THE SMELL OF THE SEA & THE SNOW
First was the smell of the sea and the snow then a sighting of swans on my midday walk in the land of perpetual twilight.
TROLLS, BONFIRES & PUTREFIED SKATE—Surviving the Holidays in Iceland
I spent December talking about trolls: the one with the big nose that sniffs doorways, the peeping tom troll, the one with an unusually long tongue that licks empty bowls, or the sly one that steals Skyr (yogurt). Staying in Iceland for Christmas meant accepting all kinds of wild and wacky traditions, including feigning belief in a group of thirteen trolls, also known as the Yule lads.
I knew it was getting weird when M, our 4 year-old, came home from preschool terrified and obsessed with these thirteen trolls. He knew all their names, stories, and the perfect Icelandic pronunciation for each of them. He loved that if he left his shoe in the window for the thirteen evenings proceeding Christmas, he’d get a gift from them (one each night). But he was terrified that his vanilla Skyr would go missing or the door-slamming troll would spook him while he slept. Imagine the look on his face when he spoke about their mother, Gryla, or their cat, both of whom eat children (the mom if kids misbehave, the cat if kids don’t get new clothing).

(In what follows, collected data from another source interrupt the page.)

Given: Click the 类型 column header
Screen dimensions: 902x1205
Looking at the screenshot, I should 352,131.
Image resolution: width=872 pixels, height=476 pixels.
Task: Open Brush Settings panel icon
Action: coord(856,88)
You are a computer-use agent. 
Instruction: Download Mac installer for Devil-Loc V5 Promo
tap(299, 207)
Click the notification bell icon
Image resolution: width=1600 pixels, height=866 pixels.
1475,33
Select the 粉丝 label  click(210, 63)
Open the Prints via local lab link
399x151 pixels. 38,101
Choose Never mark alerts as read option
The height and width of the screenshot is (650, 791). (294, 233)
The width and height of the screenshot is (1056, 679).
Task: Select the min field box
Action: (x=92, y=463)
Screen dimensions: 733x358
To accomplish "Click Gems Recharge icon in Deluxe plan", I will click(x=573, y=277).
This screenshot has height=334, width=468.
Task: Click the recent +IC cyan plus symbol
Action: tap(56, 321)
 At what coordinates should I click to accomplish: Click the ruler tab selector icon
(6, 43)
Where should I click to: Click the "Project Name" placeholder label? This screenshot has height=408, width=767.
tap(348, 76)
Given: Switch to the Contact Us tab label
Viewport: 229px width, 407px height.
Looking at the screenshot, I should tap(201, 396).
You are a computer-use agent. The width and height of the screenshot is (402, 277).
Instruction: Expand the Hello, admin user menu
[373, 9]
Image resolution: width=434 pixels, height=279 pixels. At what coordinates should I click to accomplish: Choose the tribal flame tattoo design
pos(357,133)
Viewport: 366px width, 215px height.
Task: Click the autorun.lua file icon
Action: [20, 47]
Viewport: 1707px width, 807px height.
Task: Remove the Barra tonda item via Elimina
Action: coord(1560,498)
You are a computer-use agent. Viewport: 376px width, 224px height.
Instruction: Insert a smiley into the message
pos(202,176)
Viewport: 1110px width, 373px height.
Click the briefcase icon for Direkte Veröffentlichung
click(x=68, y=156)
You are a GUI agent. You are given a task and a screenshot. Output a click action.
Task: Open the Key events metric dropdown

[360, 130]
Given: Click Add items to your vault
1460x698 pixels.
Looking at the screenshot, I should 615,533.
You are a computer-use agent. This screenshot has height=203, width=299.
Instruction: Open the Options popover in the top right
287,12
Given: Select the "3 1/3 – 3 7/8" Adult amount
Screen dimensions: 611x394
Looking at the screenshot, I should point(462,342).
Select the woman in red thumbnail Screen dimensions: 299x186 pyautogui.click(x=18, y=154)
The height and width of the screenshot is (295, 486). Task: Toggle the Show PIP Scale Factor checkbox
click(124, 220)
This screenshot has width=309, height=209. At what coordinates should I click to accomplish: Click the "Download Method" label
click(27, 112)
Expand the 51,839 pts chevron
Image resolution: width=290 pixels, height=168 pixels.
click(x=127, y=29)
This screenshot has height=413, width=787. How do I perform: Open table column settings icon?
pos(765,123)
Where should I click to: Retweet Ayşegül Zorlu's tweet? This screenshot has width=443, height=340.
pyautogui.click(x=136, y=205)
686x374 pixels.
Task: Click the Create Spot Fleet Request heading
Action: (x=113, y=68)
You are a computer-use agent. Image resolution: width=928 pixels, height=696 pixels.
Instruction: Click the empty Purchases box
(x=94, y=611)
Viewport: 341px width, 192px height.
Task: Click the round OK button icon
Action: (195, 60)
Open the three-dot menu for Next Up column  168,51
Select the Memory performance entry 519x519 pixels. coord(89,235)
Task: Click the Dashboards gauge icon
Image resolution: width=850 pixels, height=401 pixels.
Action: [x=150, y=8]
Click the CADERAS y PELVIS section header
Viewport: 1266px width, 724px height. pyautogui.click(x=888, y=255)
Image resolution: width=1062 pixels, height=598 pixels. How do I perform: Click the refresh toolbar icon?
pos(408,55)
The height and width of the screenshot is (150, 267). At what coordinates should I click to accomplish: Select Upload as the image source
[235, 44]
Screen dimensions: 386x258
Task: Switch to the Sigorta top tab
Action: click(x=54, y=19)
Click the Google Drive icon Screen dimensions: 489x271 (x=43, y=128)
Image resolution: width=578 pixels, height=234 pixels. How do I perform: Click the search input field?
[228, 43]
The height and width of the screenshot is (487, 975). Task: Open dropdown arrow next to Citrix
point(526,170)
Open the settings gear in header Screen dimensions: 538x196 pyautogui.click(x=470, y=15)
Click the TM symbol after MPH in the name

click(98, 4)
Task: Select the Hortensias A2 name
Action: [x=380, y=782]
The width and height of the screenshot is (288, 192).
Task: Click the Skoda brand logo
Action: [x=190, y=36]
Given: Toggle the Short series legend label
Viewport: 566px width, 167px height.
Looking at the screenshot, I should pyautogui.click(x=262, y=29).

But this was only the beginning. While the skies stayed dark, with only 4-5 hours of daylight each day, the celebrations grew in number and size. There were parties to celebrate the release of the Christmas ale, Christmas markets in every neighborhood, and even scavenger hunts in downtown Reykjavik to find the projected images of these animated trolls. We ice skated, we drank, and we ventured to Christmas museums and the hinterlands to find a Santa that danced around a campfire and sold Christmas trees.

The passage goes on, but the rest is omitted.